## SOURCE EXCERPT
-*-

- Native name: Βέσσας
- Born: 470s
- Died: after 554
- Allegiance: Byzantine Empire
- Service years: c. 500–554
- Rank: magister militum
- Wars: Anastasian War, Iberian War, Gothic War, Lazic War

= Bessas (magister militum) =

Bessas (Βέσσας, before 480 – after 554) was a Byzantine general of Gothic origin from Thrace, primarily known for his career in the wars of Justinian I (reigned 527–565). He distinguished himself against the Sassanid Persians in the Iberian War and under the command of Belisarius in the Gothic War, but after Belisarius's departure from Italy he failed to confront the resurgent Goths and was largely responsible for the loss of Rome in 546. Returning east in disgrace, despite his advanced age he was appointed as commander in the Lazic War. There he redeemed himself with the recapture of Petra, but his subsequent idleness led Justinian to dismiss him and exile him to Abasgia.

== Origin ==
According to the contemporary historian Procopius of Caesarea, Bessas was born in the 470s and hailed from a noble Gothic family long established in Thrace, belonging to those Goths who had not followed Theodoric the Great when he left in 488 to invade Italy, then held by Odoacer. Procopius remarks on his fluency in Gothic, but another contemporary writer, Jordanes, claims that he hailed from the settlement of Castra Martis, comprising Sarmatians, Cemandrians, and certain of the Huns (Getica 265). This evidence has been variously interpreted, with most modern commentators leaning towards a Gothic identity. Nevertheless, according to Patrick Amory, it is impossible from the sources at hand to draw any definite conclusion about his ethnicity. Amory maintains that Bessas was a typical example of the "blurry ethnographic identity" evidenced in 6th-century Balkan populations, especially among the military.

== Career in the east ==

Map of the Byzantine-Persian frontier area.

Very little is known of Bessas's early life and career: he joined the imperial army in his youth and according to Procopius was already "experienced in war" by 503, when the Anastasian War with the Sassanid Persians broke out. He took part in the war as an officer, but nothing is known of his service there. On the other hand, he is probably to be identified with a comes of the same name who was addressed in a letter of the bishop Jacob of Serugh (d. 521). If this identification is valid, then Bessas was a (probably moderate) Monophysite.

Bessas reappears in 531, during the Iberian War against Persia, when he was appointed dux Mesopotamiae, with Martyropolis as his base. In this capacity, Bessas led 500 cavalry against the Persian force guarding the same frontier sector, comprising 700 infantry and cavalry under the generals Gadar and Yazdgerd. The Byzantines engaged the Persians in battle on the banks of the Tigris and routed them, killing Gadar and taking Yazdgerd captive. Bessas then raided the province of Arzanene and returned to Martyropolis. In retaliation for this Byzantine success, the Persian shah Kavadh I sent against Martyropolis a large army commanded by three senior generals, Bawi, Mihr-Mihroe and Chanaranges. The Persians besieged the city through the autumn, digging trenches and mines, but the garrison, under Bessas and Bouzes, held firm. Finally, the approach of winter, the arrival of large Byzantine forces at nearby Amida, and the news of the death of Kavadh forced the Persian commanders to raise the siege (in November or December). Soon after their withdrawal, a force of Sabir Huns, who the Persians had hired as mercenaries, invaded Roman territory and raided as far as Antioch, but Bessas caught one of their raiding parties and destroyed it, capturing 500 horses and much booty.

-*-

## DATA PROVIDED
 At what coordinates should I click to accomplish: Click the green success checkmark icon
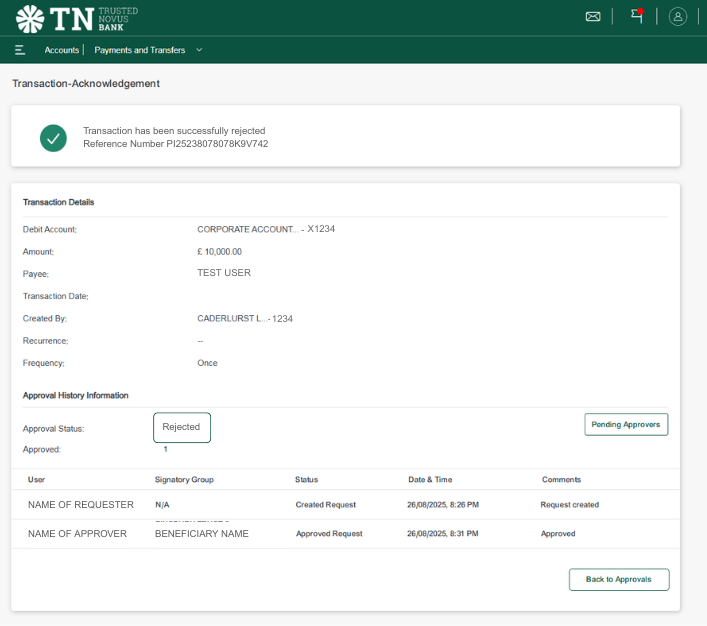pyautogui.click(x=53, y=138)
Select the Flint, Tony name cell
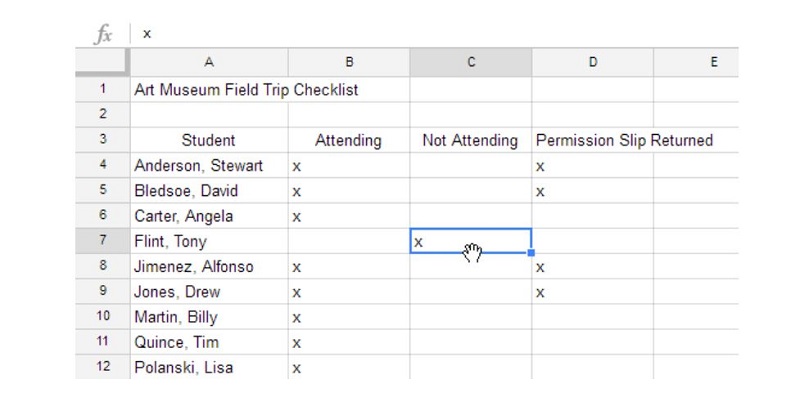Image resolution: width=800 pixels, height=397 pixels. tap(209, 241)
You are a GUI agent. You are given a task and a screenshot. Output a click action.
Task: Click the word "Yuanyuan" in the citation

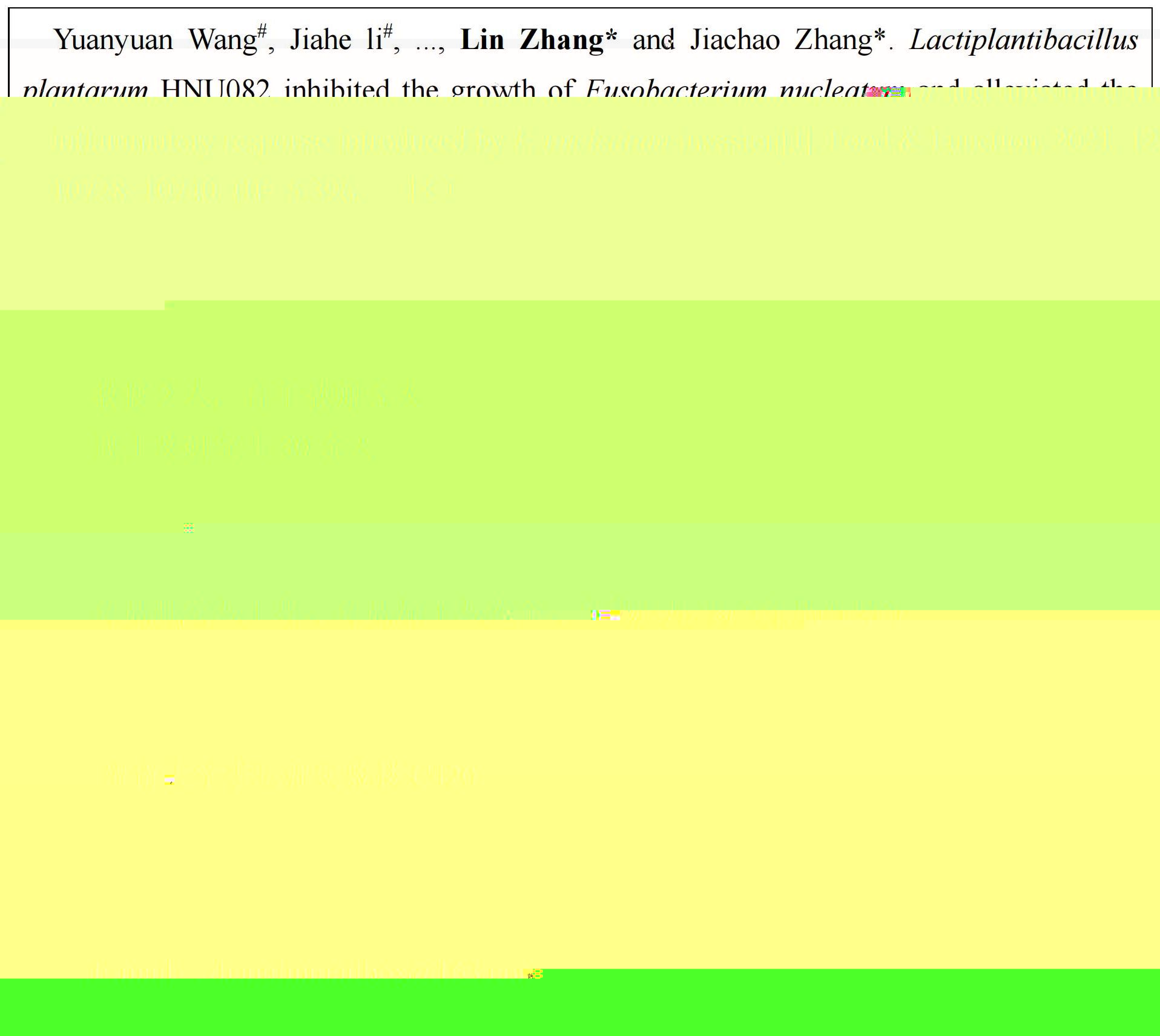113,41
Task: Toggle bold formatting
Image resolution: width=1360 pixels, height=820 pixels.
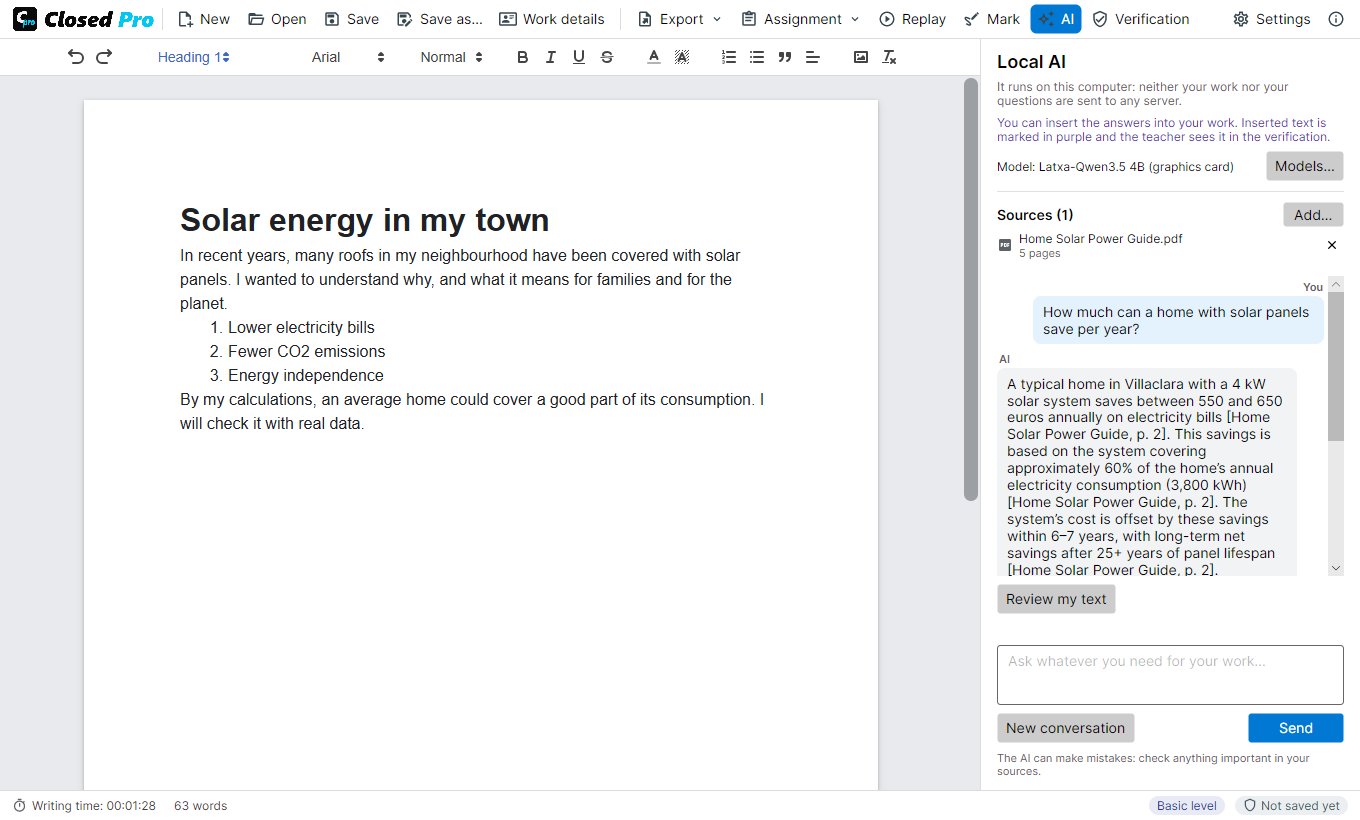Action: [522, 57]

-*-

## TASK SET
1. In the Bessas biography, which city was Bessas's base when he was appointed dux Mesopotamiae?
2. Continue the Bessas biography from its last sentence.

## IN RESPONSE
1. Martyropolis

2.
== Actions in Italy ==
In 535, Bessas was appointed as one of Belisarius's lieutenants (along with Constantine and Peranius) in the expedition against the Ostrogothic kingdom of Italy. He accompanied Belisarius in the early stages of the campaign, from the recovery of Sicily to the siege of Naples, and was present at the latter's fall in November 536. From there the Byzantine army advanced on Rome, which it captured without a fight. Belisarius sent Constantine and Bessas to capture various outlying towns, but when he learned that the new Gothic king, Witiges, was marching on Rome, he recalled them. Bessas tarried for a while near the town of Narni, which controlled the direct route from the Gothic capital, Ravenna, over the Apennines to Rome, and there met and defeated the Gothic vanguard in a skirmish.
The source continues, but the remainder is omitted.